---------- EXTRACTED INFORMATION ----------

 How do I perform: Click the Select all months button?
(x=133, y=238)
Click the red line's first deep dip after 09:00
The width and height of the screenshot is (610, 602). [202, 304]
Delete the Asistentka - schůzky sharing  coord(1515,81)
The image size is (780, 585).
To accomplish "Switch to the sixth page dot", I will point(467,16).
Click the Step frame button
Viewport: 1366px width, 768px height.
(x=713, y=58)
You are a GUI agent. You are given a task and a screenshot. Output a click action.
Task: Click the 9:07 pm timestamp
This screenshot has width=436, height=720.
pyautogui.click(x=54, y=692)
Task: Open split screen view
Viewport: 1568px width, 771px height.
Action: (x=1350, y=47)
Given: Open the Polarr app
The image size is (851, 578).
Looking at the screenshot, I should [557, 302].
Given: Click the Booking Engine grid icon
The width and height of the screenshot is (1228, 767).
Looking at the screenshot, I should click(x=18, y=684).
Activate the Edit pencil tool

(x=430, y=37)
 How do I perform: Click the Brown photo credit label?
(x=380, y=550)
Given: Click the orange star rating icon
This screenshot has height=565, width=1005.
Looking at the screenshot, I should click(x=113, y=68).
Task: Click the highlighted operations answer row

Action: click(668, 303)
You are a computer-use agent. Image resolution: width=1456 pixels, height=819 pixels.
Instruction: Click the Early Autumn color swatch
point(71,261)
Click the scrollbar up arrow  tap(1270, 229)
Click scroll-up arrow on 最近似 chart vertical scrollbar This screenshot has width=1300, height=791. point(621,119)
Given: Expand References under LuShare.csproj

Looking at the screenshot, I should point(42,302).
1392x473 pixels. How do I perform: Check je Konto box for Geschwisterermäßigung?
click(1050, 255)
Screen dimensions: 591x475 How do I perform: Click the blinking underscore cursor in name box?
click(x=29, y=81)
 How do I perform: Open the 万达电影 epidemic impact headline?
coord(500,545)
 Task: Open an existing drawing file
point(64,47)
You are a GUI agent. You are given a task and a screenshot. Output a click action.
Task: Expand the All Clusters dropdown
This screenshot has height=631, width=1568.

----------

Copy out the records verbatim, from the line that contains "Given: Click the orange star rating icon" through the line that contains "Action: click(668, 303)", with both of those lines included.

■ EXERCISE RESPONSE
Given: Click the orange star rating icon
This screenshot has height=565, width=1005.
Looking at the screenshot, I should click(x=113, y=68).
Task: Click the highlighted operations answer row

Action: click(668, 303)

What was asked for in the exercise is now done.